Only A Matter Of Time

  • Posted on the 5th July 2011

Reports from Reuters suggest that Moody’s rating’s agency has significantly cut Portugal’s credit rating and claims that the country will require a second round of bailouts to secure its finances.

Negotiations over the latest Greek bailout seem to be running into great difficulties, making Portugal’s financial outlook appear far from certain. At the moment the target seems to be the avoidance of default – but as each day passes and the crisis grows deeper then the outcome seems increasingly certain. Once again, it is not a question of if, but when.

Indeed, it could be even sooner than we expect. As the BBC reports, the legitimacy of the bailouts is being called into questions at the German Constitutional Court which will be examining their legality under German law. As Daniel Hannan observes, their legal standing is hardly difficult to ascertain though:

Let me give the judges a hint. All they have to do is look at Article 125 of the Treaty:

“The Union shall not be liable for or assume the commitments of central governments, regional, local or other public authorities, other bodies governed by public law, or public undertakings of any Member State.”

Pretty open and shut, no? Indeed, no one in Brussels seriously tries to claim that the bailouts are within the rules. It is precisely because the bailouts are illicit that the the Treaty is being changed: rather than amending its behaviour to comply with the law, the EU proposes to amend the law to comply with its behaviour.

In reality, the likelihood of the German Courts upholding the letter of the Constitution is rather slim. Their record in this department is not exactly exemplary, given their relatively recent and enlightened decision on German compatibility with the Lisbon Treaty.

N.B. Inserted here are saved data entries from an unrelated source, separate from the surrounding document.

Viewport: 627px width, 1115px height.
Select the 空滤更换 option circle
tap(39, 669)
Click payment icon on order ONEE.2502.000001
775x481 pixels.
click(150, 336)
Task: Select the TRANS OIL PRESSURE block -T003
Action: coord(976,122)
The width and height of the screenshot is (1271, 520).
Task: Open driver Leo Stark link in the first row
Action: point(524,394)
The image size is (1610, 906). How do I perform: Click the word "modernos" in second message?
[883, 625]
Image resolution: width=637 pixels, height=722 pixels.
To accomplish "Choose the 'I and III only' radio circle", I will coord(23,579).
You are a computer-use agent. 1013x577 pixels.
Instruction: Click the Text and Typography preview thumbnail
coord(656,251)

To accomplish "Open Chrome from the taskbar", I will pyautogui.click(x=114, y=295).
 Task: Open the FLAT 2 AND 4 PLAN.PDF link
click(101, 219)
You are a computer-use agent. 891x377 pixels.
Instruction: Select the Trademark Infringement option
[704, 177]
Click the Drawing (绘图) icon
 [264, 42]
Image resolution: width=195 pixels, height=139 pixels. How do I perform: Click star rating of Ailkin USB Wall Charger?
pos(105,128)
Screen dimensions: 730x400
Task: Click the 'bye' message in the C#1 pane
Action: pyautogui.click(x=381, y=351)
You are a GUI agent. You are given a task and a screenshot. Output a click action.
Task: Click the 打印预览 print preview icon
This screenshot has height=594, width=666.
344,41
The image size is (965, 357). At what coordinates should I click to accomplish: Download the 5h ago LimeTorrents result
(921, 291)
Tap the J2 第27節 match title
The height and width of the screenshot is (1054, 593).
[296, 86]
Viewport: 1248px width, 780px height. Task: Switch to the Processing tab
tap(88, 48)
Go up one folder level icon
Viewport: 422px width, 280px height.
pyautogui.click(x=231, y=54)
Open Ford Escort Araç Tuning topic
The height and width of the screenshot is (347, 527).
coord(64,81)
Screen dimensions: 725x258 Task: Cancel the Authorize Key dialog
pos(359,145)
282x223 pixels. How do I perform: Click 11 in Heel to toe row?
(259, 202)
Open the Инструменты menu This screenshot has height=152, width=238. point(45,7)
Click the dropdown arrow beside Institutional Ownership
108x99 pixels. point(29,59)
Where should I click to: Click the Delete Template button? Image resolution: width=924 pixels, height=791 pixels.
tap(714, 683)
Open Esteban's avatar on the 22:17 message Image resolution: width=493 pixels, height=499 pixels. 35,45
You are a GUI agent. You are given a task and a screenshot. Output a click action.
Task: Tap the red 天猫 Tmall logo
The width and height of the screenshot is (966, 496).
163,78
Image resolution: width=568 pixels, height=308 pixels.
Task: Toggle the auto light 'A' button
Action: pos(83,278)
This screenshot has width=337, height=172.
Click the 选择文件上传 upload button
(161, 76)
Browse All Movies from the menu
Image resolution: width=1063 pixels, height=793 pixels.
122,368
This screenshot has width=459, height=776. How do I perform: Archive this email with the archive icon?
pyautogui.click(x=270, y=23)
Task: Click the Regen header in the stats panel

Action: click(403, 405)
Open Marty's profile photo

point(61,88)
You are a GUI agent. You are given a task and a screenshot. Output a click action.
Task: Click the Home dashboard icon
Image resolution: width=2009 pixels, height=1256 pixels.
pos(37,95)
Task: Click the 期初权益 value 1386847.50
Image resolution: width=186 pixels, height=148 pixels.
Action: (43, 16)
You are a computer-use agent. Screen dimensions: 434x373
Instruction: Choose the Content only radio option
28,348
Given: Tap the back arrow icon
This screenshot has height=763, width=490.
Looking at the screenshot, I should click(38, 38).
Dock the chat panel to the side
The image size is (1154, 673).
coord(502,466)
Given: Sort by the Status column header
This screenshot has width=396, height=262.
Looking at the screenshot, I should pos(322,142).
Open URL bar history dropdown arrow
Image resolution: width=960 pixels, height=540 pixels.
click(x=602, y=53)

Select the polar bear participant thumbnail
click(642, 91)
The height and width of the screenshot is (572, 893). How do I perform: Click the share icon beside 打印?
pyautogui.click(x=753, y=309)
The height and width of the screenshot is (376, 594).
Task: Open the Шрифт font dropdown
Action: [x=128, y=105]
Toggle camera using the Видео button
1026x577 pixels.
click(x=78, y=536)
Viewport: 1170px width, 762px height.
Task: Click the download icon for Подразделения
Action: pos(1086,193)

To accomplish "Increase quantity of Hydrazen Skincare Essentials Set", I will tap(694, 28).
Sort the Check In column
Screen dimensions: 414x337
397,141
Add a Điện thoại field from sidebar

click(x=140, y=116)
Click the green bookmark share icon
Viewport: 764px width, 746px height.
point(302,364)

As for the Portuguese, like Greece and probably this country too, their days are numbered. Eventually the money is going to run out and even the EU elites will have to give up on the bailouts. It is at that point that we enter a very dangerous period of history.

The Economic Divide

  • Posted on the 4th July 2011

‘Two-thirds of British people think the economy is getting worse’ say Reuters, based on data from an ICM poll for yesterday’s News of the World. But are we really surprised?

If we believe that the Greek state is on the edge of collapse then we are not all that far behind. It is not a question of if, but when. It was only last week that Christopher Booker in his Sunday Telegraph column highlighted:

More than most people realise, we in Britain are approaching a financial abyss almost as great as that into which Greece has been falling. Last week, the deficit on our Government’s annual spending widened yet again, to £143 billion, which means that we are having to borrow nearly £3 billion a week. That equates to £5,700 a year for every household.

Far from riding into Westminster as our economic saviours, George and Dave have presided over yet further borrowing and spending at our expense. Government debt continues to climb as the Bank of England persists in its policy of ‘Quantitative Easing’ – or in other words, printing more money – and in contrast to the apoplectic fits the Unions are having over the not-the-cuts, the gulf between the stalled private economy and the parasitic public sector has widened.